## ASSIGNMENT
Exactly how many lines below mention "right"? Answer with that number alone.

## AVAILABLE DATA
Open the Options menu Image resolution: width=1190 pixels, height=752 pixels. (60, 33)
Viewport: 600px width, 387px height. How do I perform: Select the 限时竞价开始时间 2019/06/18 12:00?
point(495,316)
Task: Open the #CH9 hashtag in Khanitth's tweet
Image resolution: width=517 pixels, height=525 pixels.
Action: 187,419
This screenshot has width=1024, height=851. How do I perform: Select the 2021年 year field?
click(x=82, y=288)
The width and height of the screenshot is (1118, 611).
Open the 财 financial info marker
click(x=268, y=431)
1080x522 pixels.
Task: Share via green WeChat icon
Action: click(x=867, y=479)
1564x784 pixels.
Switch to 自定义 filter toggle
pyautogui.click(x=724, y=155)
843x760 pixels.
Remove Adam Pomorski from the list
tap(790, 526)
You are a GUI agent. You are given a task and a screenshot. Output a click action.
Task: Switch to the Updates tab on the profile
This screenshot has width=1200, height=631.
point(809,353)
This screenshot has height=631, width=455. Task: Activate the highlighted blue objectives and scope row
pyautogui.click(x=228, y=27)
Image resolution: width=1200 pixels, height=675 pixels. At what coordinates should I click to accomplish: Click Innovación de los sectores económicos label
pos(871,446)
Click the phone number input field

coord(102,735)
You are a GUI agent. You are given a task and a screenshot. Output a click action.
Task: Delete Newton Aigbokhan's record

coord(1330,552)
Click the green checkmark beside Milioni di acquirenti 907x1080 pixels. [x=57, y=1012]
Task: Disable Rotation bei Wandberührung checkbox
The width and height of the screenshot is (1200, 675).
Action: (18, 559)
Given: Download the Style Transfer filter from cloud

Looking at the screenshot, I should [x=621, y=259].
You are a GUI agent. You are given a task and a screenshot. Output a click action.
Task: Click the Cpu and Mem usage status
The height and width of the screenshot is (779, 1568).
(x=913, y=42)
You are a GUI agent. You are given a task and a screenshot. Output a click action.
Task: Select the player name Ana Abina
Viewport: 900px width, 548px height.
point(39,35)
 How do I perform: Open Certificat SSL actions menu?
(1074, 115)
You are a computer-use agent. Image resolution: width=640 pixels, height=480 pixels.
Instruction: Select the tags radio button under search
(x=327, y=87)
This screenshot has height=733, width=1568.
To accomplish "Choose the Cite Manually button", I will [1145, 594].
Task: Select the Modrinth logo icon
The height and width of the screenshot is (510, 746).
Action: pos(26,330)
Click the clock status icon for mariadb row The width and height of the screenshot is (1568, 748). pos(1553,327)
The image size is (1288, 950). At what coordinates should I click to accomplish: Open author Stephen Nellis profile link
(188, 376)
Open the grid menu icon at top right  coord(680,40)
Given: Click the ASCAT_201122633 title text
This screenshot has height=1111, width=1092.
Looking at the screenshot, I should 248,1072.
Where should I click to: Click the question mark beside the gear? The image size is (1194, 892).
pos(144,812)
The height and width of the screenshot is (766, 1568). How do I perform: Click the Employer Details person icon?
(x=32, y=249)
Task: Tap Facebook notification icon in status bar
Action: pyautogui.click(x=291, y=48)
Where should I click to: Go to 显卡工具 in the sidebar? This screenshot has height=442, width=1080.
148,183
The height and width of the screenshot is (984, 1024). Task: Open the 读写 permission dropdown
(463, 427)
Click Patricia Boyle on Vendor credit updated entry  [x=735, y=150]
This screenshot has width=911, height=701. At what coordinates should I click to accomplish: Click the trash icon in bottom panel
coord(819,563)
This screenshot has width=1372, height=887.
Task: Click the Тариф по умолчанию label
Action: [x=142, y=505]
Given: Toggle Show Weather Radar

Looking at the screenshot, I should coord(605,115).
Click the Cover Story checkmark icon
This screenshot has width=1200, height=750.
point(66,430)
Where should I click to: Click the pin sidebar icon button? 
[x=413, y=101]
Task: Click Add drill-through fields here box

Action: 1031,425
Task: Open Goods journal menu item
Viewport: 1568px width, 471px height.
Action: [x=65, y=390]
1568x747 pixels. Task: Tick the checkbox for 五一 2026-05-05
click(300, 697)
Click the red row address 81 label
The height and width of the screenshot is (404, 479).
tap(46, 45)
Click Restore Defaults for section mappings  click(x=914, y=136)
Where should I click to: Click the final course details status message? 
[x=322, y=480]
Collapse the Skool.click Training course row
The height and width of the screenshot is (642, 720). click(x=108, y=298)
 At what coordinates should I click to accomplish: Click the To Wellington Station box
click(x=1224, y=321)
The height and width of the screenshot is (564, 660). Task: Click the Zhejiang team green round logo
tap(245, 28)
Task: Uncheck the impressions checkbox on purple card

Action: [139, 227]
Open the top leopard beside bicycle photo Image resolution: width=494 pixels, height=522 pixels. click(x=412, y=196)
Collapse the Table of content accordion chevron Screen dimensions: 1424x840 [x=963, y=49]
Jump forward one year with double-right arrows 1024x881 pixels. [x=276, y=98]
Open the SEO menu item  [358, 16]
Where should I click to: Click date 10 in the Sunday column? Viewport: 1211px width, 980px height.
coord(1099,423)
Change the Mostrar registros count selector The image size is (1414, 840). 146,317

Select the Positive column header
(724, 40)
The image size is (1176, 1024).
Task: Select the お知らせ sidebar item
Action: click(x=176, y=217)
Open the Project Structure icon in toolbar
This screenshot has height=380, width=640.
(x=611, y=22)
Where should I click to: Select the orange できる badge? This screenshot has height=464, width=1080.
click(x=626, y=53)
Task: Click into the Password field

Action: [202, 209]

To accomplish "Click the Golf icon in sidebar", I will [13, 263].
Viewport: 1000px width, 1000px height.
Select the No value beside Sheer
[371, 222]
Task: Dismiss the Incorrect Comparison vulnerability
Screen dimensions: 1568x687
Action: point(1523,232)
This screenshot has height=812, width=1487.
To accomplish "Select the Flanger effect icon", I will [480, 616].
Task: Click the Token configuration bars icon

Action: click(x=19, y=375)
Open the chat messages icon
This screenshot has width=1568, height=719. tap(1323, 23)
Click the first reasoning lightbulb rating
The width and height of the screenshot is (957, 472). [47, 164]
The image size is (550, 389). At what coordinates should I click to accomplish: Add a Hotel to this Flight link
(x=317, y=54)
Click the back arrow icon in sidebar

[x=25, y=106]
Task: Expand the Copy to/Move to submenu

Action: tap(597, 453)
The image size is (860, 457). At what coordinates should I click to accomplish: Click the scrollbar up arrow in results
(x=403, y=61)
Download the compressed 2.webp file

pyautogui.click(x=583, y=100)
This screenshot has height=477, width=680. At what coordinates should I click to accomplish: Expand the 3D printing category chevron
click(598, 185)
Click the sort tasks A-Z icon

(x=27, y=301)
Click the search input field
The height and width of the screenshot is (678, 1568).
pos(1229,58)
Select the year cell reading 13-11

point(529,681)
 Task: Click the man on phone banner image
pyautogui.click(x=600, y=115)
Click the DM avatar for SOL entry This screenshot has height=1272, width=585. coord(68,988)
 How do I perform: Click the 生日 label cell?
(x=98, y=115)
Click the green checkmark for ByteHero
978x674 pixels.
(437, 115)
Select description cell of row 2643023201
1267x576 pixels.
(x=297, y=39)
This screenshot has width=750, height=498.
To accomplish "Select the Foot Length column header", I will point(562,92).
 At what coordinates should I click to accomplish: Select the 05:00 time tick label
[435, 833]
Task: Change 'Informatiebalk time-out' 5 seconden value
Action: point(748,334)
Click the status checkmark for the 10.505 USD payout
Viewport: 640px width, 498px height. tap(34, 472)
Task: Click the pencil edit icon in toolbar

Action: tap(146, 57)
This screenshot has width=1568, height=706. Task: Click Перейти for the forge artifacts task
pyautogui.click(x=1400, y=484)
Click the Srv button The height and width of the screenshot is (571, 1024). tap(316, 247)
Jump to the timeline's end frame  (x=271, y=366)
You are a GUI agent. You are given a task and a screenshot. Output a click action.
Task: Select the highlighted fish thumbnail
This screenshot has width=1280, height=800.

## RESPONSE TO THE TASK
2